Sarah Stanton, the Rowman & Littlefield acquisitions editor, replied that R&L, their flagship trade imprint, was itself increasingly interested. They sent out the text to a spectrum of independent readers who responded with enthusiasm. They offered a good publishing agreement which I have accepted, after some improvements.  To generate reviews and awards, and to sell to libraries and other specific targets, R&L decided to make Three Testaments available in hardcover first, in the spring of 2012 @ $36.98, followed by the paperback in 2013 @ $29.98, at which point I will quit my day job and hit the lecture circuit.

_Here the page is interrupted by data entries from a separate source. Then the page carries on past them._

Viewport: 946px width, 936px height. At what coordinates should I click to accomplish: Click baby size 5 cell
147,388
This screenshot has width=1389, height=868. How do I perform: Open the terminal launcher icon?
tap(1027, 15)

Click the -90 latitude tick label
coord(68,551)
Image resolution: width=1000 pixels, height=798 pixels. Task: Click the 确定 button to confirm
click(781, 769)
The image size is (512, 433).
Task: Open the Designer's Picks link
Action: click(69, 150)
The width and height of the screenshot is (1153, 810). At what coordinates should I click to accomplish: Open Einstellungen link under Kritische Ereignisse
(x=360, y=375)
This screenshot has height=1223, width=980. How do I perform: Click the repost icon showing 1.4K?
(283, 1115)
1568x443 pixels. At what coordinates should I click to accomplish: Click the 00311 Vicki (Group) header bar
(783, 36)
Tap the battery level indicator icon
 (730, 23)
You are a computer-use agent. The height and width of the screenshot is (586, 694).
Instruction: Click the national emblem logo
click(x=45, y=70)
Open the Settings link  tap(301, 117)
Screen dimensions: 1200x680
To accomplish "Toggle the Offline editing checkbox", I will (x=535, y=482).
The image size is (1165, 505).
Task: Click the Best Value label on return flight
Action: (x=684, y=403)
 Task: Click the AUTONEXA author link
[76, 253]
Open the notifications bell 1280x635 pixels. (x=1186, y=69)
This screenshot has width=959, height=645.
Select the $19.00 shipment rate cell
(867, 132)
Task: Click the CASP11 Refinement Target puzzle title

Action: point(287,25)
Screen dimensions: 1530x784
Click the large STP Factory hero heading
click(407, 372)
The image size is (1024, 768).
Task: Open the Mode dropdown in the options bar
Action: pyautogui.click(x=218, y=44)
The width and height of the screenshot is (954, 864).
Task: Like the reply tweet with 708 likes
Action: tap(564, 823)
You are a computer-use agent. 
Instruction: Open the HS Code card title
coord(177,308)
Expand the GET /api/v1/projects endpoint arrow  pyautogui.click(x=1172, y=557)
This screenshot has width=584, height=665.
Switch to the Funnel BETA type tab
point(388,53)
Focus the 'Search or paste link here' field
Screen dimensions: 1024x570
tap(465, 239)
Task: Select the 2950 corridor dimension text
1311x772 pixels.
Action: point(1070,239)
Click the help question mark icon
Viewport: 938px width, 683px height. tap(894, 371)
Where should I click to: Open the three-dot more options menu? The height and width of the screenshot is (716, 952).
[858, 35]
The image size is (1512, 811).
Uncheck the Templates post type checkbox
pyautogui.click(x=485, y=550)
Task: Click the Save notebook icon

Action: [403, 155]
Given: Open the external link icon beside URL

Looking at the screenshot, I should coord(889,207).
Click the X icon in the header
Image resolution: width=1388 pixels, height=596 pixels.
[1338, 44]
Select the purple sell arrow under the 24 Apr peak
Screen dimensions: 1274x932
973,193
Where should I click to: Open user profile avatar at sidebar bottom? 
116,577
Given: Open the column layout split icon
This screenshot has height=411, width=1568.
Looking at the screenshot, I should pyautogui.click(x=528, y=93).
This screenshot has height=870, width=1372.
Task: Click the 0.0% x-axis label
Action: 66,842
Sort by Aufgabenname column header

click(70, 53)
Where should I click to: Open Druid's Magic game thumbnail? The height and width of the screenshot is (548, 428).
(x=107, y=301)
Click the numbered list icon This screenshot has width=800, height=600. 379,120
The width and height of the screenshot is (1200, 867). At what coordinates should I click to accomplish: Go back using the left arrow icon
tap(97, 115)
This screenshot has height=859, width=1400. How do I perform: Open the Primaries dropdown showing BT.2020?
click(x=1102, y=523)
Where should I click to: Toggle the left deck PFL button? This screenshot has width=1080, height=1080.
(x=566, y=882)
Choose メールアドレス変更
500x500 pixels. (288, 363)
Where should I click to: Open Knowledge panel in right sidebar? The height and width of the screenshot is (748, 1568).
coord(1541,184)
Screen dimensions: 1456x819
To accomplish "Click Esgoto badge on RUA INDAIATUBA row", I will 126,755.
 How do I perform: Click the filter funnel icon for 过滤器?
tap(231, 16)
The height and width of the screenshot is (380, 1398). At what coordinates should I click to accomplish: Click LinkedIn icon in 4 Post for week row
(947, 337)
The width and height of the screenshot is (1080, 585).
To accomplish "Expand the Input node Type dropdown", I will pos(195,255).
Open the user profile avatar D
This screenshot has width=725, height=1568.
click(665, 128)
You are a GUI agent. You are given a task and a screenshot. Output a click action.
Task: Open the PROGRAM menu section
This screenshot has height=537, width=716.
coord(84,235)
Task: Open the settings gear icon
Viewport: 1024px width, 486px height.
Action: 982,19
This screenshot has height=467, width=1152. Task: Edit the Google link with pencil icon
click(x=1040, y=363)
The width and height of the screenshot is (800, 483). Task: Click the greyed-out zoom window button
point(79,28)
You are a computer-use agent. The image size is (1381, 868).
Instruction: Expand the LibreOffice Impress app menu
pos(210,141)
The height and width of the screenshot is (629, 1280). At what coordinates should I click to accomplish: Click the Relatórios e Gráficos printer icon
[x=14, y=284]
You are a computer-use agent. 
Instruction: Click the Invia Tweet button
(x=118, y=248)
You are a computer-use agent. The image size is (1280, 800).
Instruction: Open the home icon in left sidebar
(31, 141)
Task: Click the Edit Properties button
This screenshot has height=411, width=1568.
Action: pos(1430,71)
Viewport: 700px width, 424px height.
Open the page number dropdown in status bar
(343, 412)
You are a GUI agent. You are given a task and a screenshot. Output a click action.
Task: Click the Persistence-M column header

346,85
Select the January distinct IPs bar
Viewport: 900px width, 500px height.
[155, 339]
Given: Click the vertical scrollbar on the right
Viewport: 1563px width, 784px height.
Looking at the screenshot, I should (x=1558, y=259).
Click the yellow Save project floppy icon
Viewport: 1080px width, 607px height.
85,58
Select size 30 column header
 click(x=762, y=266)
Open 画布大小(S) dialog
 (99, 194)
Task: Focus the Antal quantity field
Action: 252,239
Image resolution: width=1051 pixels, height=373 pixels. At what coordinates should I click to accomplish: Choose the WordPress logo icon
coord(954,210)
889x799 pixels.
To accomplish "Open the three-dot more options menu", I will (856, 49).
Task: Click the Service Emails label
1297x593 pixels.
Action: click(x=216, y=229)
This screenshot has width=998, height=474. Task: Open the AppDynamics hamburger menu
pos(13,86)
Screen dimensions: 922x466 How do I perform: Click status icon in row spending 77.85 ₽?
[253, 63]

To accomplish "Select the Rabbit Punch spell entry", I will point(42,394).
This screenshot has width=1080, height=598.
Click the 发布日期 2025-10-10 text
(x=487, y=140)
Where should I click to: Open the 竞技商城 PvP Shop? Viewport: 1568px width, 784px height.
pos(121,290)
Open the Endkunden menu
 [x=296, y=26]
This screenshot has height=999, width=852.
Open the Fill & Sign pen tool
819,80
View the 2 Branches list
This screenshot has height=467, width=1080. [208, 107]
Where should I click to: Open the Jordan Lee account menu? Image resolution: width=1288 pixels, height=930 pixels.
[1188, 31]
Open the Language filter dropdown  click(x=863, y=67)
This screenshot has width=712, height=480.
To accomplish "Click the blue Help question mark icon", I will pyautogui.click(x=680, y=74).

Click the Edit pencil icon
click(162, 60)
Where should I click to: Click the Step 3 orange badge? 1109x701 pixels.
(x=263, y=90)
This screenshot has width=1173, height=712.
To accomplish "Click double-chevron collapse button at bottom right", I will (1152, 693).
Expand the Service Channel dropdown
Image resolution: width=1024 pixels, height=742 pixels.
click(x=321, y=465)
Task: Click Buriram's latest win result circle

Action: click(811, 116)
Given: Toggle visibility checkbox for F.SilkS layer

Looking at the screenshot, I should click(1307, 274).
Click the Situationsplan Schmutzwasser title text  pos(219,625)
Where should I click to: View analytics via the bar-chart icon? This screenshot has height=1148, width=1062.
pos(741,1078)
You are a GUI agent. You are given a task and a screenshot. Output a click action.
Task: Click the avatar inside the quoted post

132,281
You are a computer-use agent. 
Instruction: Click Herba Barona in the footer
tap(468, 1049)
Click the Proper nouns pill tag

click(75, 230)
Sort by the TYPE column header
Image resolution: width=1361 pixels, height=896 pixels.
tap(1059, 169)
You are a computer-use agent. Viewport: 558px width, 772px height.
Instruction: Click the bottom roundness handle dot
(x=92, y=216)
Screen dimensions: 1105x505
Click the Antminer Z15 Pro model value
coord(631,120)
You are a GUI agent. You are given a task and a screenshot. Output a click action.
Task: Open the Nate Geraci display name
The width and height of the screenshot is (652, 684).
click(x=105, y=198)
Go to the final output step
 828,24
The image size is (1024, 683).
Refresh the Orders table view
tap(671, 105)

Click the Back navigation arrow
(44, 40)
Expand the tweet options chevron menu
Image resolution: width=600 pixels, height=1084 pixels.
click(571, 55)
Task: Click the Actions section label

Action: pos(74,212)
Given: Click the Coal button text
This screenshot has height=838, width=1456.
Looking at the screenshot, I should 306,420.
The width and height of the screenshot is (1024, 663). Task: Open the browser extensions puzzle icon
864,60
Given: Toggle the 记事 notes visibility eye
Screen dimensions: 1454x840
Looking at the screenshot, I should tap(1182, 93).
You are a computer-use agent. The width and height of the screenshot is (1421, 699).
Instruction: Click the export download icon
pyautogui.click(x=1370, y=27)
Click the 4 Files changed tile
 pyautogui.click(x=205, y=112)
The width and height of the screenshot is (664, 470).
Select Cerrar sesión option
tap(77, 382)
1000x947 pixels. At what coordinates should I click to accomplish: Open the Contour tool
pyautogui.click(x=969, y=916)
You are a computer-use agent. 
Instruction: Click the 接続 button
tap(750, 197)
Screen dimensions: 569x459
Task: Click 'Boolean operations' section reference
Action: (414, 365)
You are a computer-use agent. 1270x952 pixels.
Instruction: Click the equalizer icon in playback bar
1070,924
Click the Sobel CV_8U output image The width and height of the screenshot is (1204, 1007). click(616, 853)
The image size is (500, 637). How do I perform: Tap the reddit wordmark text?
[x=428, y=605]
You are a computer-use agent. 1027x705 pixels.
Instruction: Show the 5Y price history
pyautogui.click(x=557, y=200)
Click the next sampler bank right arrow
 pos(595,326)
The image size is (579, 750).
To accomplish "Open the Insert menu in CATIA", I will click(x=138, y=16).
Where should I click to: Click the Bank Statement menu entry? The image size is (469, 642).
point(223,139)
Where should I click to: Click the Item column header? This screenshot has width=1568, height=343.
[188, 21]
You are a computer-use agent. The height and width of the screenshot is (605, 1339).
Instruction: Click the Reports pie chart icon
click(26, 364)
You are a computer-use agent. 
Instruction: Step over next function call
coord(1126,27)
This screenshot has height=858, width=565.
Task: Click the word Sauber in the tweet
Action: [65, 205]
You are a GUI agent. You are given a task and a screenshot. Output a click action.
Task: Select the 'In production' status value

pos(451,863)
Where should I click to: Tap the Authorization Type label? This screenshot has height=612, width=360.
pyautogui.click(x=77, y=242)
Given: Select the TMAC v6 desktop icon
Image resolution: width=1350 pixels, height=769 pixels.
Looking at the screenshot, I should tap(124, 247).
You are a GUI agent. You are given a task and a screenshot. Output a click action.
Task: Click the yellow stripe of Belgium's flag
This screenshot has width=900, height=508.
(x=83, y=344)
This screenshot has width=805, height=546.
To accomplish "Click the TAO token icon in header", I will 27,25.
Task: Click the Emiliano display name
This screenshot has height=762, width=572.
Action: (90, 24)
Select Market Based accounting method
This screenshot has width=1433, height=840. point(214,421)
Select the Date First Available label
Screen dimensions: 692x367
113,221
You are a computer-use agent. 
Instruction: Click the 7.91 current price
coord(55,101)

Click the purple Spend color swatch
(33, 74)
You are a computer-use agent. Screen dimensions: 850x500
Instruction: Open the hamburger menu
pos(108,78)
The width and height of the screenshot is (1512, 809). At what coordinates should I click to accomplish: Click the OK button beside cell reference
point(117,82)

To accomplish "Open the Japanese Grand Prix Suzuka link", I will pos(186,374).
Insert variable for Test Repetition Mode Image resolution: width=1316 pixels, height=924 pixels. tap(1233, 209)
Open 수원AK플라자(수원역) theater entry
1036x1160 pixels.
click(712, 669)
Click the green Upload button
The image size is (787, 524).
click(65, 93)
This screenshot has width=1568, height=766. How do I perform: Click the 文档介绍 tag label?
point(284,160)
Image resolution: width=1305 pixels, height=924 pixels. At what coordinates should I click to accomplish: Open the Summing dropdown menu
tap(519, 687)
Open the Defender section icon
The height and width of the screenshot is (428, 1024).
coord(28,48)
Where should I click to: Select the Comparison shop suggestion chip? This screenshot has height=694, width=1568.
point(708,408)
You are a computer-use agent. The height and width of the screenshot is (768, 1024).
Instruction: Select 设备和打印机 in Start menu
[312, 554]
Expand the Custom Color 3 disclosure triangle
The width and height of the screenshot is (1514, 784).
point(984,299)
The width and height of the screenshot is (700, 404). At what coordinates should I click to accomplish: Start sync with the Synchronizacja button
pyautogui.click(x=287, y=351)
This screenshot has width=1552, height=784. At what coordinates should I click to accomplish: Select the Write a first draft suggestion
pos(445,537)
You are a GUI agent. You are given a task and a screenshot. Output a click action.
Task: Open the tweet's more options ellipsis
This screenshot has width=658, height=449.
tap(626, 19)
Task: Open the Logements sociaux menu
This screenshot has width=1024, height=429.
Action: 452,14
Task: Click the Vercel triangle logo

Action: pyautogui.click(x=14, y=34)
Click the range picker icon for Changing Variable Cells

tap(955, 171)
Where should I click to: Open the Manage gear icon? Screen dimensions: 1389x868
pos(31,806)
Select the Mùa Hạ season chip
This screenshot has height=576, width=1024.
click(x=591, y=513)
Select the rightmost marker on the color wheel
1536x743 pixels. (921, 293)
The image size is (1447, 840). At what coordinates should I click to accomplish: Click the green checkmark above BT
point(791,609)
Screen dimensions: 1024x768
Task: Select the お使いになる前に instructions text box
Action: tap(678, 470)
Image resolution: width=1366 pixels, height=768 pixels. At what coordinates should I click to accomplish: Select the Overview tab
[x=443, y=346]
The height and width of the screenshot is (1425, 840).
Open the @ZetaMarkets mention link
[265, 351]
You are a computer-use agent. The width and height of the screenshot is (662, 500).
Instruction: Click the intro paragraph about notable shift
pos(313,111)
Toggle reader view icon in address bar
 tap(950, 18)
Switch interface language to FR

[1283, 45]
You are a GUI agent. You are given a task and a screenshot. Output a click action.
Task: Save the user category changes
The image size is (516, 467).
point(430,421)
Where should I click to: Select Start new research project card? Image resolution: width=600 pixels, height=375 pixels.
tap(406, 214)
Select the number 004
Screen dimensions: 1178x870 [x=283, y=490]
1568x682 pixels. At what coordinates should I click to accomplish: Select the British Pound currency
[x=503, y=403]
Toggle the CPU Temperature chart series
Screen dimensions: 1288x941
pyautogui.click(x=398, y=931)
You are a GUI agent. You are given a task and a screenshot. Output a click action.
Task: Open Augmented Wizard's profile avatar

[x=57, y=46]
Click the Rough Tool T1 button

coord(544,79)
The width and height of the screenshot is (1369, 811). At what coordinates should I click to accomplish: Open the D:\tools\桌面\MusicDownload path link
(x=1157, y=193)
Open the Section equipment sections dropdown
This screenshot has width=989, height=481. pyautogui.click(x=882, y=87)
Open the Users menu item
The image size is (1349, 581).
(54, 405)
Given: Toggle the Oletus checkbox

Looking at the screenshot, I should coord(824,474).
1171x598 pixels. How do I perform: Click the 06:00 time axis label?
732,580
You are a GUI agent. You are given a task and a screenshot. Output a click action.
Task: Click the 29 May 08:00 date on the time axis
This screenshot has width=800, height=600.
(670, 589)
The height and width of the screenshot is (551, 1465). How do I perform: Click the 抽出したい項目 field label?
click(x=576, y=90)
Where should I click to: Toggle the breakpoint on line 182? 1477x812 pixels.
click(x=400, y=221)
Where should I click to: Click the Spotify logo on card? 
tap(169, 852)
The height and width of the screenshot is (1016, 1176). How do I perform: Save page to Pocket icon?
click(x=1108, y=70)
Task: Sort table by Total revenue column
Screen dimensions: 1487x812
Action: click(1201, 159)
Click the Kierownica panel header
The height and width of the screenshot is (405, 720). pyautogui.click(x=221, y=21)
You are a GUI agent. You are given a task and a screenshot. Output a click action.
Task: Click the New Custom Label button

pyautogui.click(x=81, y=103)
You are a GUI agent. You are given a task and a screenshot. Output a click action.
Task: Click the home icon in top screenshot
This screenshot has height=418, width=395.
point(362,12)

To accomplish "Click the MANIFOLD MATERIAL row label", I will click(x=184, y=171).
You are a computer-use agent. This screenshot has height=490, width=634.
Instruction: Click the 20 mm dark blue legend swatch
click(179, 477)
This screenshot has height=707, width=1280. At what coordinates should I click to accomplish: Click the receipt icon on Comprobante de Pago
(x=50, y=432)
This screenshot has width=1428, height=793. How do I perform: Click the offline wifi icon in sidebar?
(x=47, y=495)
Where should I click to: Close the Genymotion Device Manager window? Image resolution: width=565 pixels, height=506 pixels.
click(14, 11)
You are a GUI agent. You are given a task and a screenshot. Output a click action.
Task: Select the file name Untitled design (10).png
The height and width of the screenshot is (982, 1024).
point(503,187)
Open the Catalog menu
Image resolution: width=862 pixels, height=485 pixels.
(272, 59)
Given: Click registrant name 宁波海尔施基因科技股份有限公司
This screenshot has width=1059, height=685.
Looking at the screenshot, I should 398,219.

We hope to have a free copy of the hardcover for each of you, and this online community will have certain privileges in a virtual launch early in 2012. This is a mammoth undertaking and we will want your involvement and support, but we are in good hands with the publisher we preferred from the beginning.

 

Special thanks to Henry Carrigan for contacts, wisdom and patience with my almost impossible demands and unreasonable expectations, and to David Bruce who took the responses, positive and negative, and made some modifications and adjustments so that most of the glitches and any disjointedness was gone by the time R&L saw the final product. Ellen Frankel, Laleh Bakhtiar, and Amir Hussain also contributed guidance leading up to the publishing decision. Thank you all for your continuing interest; we are now entering the home stretch of this odyssey.